Они пошли вместе, и он сказал: «Вот как нам довелось снова встретиться! Настоящее пожарище, огневое освещение, будто специально для нас!» Она бросила на него мимолетный взгляд и прошептала в сторону: «Значит, он ничего не забыл. Ничего. Боже, какой он был тогда красивый и молодой!» Она спрятала и свято хранила воспоминание о его красоте и молодости в самом дальнем и потаенном уголке своей души. Не думала, не гадала, что придется еще раз встретиться. Но Йенс Бинг стоял перед ней. Она пробежала глазами по нему, сверху донизу. Особенно хорошо она знала его ладони, его руки. Она однажды сидела, ухватив его руки, и рассматривала их. Этот вид потряс ее тогда.
Он был так же элегантен, Йенс. Черное пальто сидело на нем, как литое, его шляпа, все было первоклассное. Он шел рядом: «Ты не против, если я провожу тебя?»
— Конечно, нет, Йенс. Расскажи в двух словах о себе.

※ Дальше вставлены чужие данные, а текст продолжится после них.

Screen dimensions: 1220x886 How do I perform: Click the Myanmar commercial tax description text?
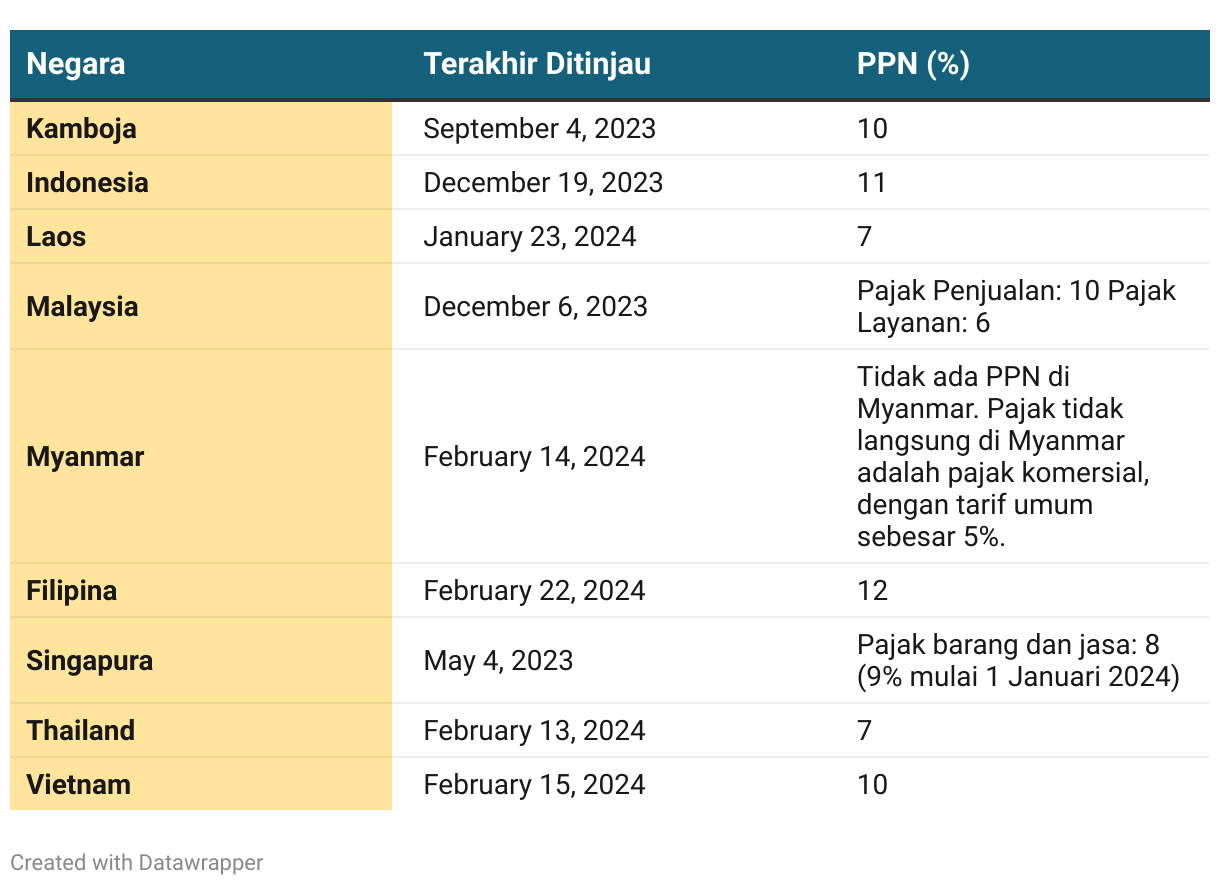1003,456
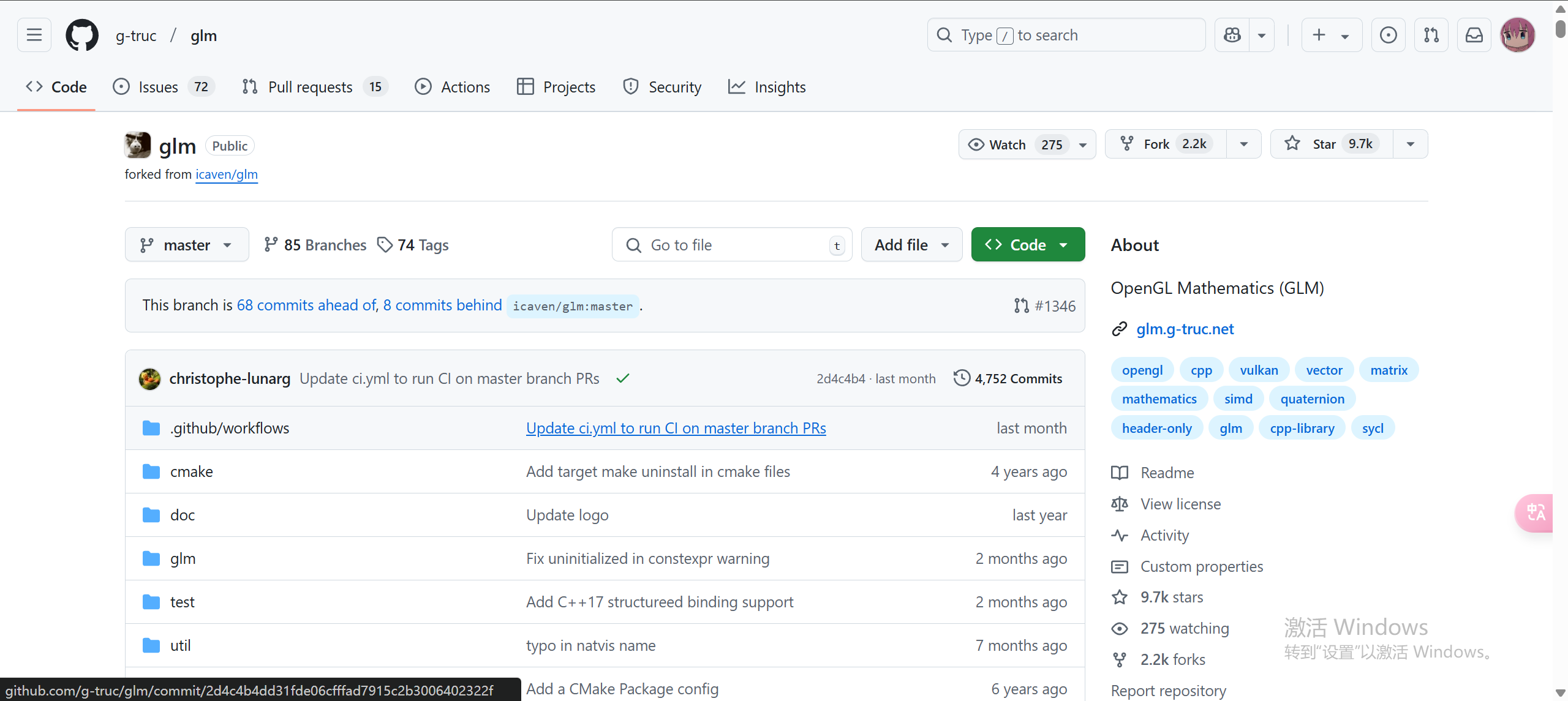Click the opengl topic tag
1568x701 pixels.
point(1142,370)
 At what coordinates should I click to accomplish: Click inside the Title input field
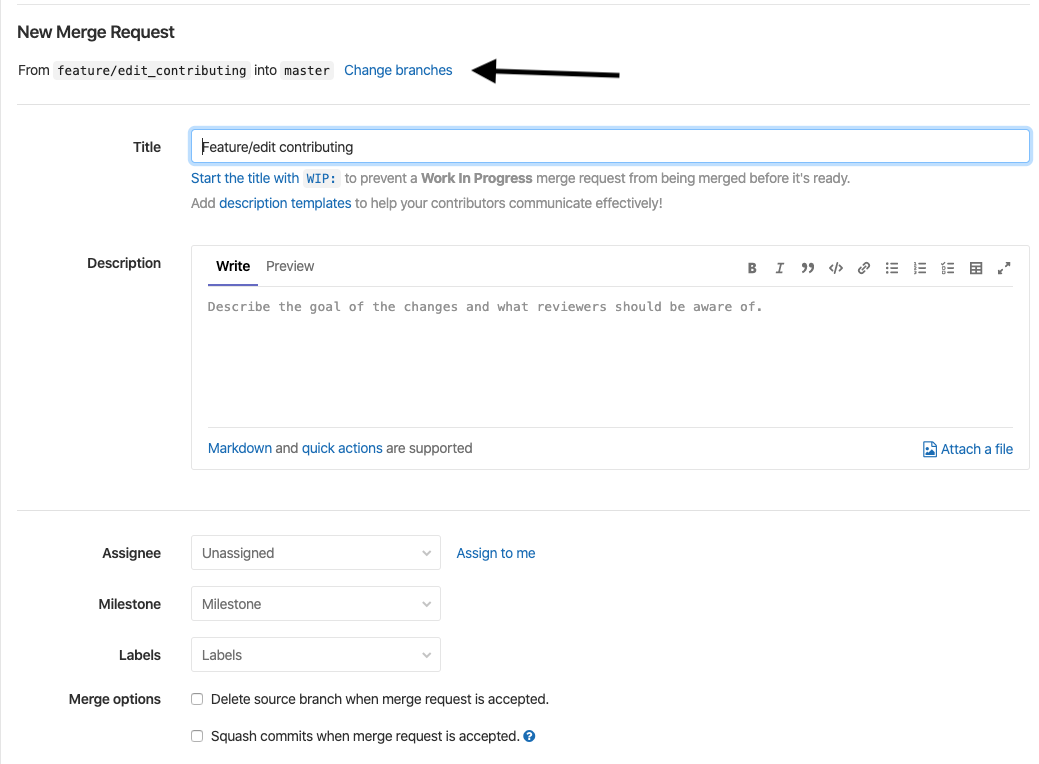click(x=610, y=147)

— Что рассказывать, я давно уже дома.
— Твой отец умер. Я сразу подумала о тебе. Поверь мне. Ведь я знала, как ты любил его.
— Спасибо на добром слове. А как ты, Лалла?
— Я? Как будто ничего, даже можно сказать, хорошо. Я надумала «изменить» себя.
— В каком смысле? В обычном житейском?
— Как тебе сказать, все вместе взятое было тяжко для меня, ты же знаешь. Особенно тяжко, когда сидишь вечерами одна с детьми.
— Ты, одна, по вечерам?
— Да, святая правда, Йенс.
Значит, он еще не слышал последних городских новостей. Она осмелилась продолжать: «Знаешь, я неожиданно получила небольшую сумму денег, так что у меня теперь дома одно сплошное благополучие. Ни единого намека на бедность и несчастье. Хочешь верь, хочешь не верь, но многие странности в моем поведении происходили от моего бедственного положения».
Она увидела, как он буквально позеленел от ее слов. Понятие бедности было для него понятием за семью печатями. Он сказал, почти прошептал: «Лалла, ты же знаешь, я говорил тебе раньше, что всегда охотно…»
— Охотно? И ты, конечно, думал, что я тоже охотно приняла бы? Нет, нет и еще раз нет! Чтобы я отобрала у тебя твое? Ни за что на свете! То, что собрал твой отец для тебя, деньги, они нужны каждому, и ты сумеешь найти им применение.
Было странно идти рядом с ней и слушать, что она говорит. А он-то думал о ней… нехорошо… Стало совестно, пришло раскаяние, и он сказал:
— Отец давал мне деньги, сколько было необходимо, только теперь я унаследовал все, к сожалению.
— Разве ты не понимаешь, Йенс, даже если бы ты дал мне их без всякой задней мысли, все равно в действительности можно было бы сказать, что «правая рука не ведала, что делала левая», поэтому я не могла, пойми, даже если бы это был сам банкир Ротшильд, я не посмела бы принять.
— Я верю, верю тебе.
Теперь, только теперь она вздохнула с облегчением. Он не знал еще последних городских новостей, и не должен знать. Ни к чему.
Они шли по улице Драмменсвейен, там, где была насыпь, поросшая низкорослыми елями. Она сказала: «Ты ведешь себя молодцом, никаких упреков. Благородно с твоей стороны».
Он посмотрел на нее: «Лалла, можешь ты на минутку представить себе человека, настолько гордого, что он ни за что на свете не хотел бы показать, что он был уязвлен, особенно перед человеком, который глубоко обидел его, но к которому он был расположен всей душой».
— Такой человек, несомненно, очень похож на тебя.